Code Mode replaces traditional tool calling with AI-generated Python code that orchestrates multiple tools in a single round-trip. Instead of sending 100+ tool schemas in every request, Code Mode uses four meta-tools for on-demand schema loading. This cuts token usage by 50%+ and reduces LLM calls by 3-4x.
What MCP transport protocols does Bifrost support?
Bifrost supports all three MCP transport types: STDIO for local process execution, HTTP for remote MCP servers, and SSE (Server-Sent Events) for real-time streaming connections. OAuth 2.0 authentication with automatic token refresh is built in.
Can I use Bifrost as an MCP server for Claude Desktop?
Yes. Bifrost acts as both an MCP client (connecting to external tool servers) and an MCP server (exposing tools to clients). Claude Desktop and other MCP-compatible clients can connect to a single Bifrost gateway URL to discover and use all registered tools.
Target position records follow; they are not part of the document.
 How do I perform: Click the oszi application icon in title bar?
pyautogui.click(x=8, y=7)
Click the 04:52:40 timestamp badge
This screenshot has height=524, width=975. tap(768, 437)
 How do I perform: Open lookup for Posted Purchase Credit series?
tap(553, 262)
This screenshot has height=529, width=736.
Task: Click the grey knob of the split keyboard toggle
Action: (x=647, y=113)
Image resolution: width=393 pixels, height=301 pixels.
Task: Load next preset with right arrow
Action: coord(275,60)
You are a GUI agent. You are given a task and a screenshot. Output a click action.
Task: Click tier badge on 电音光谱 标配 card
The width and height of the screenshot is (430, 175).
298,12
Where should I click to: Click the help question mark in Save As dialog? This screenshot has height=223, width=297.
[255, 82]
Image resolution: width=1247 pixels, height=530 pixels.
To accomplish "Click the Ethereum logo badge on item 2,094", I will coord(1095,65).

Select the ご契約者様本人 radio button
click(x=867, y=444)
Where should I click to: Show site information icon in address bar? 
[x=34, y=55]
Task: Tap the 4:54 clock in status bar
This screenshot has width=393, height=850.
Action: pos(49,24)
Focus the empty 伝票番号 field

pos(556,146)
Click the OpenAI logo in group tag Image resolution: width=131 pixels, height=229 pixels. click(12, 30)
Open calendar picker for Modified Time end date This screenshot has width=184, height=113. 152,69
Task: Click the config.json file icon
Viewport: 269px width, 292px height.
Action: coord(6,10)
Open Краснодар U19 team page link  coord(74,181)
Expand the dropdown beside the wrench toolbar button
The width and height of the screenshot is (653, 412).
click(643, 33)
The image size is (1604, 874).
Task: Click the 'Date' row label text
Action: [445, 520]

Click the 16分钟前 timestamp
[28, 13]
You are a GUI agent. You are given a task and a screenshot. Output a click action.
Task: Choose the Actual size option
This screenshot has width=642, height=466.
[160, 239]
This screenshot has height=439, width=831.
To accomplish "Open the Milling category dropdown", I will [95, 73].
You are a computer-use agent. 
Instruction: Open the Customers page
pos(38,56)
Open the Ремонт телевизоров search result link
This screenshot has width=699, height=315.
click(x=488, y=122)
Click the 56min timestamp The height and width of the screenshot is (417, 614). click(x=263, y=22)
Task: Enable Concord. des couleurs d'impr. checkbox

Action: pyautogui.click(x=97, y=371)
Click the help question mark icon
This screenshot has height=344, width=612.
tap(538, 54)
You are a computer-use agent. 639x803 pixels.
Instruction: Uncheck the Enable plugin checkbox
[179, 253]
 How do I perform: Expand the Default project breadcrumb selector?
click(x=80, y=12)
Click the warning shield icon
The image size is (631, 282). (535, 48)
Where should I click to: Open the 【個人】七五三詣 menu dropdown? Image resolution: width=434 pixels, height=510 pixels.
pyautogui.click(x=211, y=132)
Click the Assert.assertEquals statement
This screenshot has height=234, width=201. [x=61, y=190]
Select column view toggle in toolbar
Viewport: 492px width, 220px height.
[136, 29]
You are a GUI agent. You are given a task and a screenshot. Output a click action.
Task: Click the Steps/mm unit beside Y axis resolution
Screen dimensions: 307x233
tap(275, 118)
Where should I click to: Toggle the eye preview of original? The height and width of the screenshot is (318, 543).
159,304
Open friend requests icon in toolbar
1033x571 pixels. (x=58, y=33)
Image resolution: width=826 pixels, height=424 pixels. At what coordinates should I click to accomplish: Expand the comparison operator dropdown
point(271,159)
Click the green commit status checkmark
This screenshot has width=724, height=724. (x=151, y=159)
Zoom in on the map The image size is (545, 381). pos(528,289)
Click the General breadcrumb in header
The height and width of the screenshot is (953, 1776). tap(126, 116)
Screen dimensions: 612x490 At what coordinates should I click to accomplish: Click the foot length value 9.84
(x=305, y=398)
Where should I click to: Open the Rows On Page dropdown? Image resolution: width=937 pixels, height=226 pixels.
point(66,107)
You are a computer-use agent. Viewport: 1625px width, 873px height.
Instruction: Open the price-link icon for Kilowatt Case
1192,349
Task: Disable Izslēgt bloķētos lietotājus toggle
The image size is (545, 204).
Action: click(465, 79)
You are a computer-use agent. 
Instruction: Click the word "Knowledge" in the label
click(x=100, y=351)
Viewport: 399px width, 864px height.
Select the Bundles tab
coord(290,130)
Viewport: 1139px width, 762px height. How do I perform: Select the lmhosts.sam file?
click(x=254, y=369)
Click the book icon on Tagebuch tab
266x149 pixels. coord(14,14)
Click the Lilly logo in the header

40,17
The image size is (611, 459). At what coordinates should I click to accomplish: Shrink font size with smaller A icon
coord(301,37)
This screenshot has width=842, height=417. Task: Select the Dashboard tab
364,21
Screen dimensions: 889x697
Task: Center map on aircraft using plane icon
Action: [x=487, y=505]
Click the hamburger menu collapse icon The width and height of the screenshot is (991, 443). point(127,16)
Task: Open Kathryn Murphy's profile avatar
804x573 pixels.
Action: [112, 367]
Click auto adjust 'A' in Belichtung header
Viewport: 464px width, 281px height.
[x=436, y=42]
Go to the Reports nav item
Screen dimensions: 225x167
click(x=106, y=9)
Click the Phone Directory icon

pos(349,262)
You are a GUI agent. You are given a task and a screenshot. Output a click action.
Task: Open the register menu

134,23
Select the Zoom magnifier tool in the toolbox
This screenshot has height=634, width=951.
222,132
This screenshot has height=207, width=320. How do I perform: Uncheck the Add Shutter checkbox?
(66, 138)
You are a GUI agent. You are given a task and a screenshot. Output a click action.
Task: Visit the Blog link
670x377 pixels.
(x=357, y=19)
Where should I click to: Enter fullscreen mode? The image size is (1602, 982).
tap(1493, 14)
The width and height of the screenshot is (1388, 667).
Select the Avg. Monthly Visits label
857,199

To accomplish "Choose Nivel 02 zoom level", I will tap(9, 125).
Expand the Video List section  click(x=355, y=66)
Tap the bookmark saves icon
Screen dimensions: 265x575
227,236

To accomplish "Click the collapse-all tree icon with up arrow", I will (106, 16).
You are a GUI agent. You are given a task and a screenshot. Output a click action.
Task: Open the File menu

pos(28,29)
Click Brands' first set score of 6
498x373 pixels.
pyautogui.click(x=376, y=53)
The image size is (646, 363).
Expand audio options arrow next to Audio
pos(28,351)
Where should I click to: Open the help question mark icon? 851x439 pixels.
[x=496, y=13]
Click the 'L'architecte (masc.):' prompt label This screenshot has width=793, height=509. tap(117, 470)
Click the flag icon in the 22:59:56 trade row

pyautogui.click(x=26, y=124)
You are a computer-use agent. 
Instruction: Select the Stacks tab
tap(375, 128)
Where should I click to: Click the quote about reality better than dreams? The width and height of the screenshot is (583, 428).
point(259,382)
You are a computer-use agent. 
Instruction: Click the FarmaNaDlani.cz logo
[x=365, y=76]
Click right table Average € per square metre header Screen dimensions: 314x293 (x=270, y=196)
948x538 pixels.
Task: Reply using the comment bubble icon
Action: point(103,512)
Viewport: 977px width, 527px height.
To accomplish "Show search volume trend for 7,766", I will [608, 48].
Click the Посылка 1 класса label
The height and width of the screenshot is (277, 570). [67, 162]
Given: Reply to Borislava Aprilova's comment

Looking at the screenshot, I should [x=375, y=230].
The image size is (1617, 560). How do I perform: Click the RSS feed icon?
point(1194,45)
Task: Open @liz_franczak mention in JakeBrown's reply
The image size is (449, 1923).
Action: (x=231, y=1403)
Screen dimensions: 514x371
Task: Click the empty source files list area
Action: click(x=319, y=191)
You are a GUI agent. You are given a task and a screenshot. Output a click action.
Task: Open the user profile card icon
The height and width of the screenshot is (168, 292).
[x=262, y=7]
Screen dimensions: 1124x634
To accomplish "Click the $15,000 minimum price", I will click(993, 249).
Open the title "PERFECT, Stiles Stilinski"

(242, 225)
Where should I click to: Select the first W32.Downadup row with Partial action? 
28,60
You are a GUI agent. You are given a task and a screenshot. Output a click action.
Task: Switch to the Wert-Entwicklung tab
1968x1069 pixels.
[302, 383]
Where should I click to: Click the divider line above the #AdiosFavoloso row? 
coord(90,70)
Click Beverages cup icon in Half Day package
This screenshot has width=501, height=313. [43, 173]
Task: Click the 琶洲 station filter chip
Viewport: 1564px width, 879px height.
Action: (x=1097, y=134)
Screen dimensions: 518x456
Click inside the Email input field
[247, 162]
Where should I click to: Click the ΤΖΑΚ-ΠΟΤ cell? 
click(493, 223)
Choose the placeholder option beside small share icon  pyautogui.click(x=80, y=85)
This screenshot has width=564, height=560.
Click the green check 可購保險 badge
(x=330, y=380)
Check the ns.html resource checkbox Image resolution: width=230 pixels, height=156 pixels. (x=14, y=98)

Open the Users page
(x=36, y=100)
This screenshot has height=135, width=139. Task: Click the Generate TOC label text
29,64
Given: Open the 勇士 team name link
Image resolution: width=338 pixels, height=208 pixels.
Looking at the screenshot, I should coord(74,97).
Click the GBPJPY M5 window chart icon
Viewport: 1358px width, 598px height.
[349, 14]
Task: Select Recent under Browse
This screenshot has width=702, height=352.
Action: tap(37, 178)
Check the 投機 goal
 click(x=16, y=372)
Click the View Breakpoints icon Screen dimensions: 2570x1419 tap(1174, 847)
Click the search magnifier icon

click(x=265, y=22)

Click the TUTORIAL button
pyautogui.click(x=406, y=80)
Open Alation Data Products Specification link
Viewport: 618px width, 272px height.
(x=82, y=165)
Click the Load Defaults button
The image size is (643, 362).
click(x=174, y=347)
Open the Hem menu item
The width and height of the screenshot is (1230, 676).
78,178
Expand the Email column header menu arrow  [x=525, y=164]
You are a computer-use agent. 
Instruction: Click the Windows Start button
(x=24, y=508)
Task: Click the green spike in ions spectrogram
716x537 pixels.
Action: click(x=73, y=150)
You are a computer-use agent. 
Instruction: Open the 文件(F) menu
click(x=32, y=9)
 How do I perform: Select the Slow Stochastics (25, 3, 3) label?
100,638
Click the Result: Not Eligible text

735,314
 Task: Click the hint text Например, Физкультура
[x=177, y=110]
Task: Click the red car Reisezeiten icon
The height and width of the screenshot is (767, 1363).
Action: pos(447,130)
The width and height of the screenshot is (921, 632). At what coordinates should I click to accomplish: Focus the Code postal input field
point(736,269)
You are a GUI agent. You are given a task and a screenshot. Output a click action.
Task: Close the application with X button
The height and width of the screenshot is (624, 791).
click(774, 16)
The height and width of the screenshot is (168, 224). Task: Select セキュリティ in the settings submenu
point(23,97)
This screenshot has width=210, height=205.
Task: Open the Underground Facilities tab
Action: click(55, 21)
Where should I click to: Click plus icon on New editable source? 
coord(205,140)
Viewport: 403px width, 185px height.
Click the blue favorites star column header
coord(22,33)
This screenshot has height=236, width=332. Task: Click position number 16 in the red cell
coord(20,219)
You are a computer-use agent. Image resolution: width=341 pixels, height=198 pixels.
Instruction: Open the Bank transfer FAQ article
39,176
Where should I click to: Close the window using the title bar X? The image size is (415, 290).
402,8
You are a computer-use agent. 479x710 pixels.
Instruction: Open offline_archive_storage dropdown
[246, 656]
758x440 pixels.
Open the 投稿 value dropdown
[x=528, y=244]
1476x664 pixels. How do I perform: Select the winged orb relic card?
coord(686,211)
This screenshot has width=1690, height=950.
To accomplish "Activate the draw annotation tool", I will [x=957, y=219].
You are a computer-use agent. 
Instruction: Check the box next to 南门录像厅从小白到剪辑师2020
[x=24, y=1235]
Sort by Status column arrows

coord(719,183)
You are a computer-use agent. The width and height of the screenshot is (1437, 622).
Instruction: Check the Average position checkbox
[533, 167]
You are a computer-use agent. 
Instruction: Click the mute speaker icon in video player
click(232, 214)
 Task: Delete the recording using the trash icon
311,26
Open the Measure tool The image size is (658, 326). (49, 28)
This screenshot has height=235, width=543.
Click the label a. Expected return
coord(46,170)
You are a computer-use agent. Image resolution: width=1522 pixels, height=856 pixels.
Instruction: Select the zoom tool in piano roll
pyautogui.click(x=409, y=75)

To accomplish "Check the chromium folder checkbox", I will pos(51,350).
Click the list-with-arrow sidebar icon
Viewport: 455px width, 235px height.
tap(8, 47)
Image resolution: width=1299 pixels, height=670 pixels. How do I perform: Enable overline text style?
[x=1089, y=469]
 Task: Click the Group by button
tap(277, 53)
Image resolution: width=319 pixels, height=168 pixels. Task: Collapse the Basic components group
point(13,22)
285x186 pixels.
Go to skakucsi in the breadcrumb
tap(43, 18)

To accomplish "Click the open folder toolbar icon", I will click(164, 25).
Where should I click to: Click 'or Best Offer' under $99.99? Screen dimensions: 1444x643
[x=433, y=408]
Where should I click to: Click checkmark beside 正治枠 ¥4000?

What are virtual keys in Bifrost MCP Gateway?
Virtual keys are scoped credentials for each consumer of your MCP gateway: a user, team, or customer integration. Each key defines which tools it may call at the tool level, not just per server, so customer-facing agents cannot reach internal admin tooling.
What is a Virtual MCP server?
A Virtual MCP server is a curated toolkit your agents see at the gateway, built from MCP Tool Groups. Each group is a named collection of tools from one or more backend MCP servers. Define a group once, attach it to virtual keys, teams, or customers, and Bifrost resolves allowed tools in memory at request time without duplicates.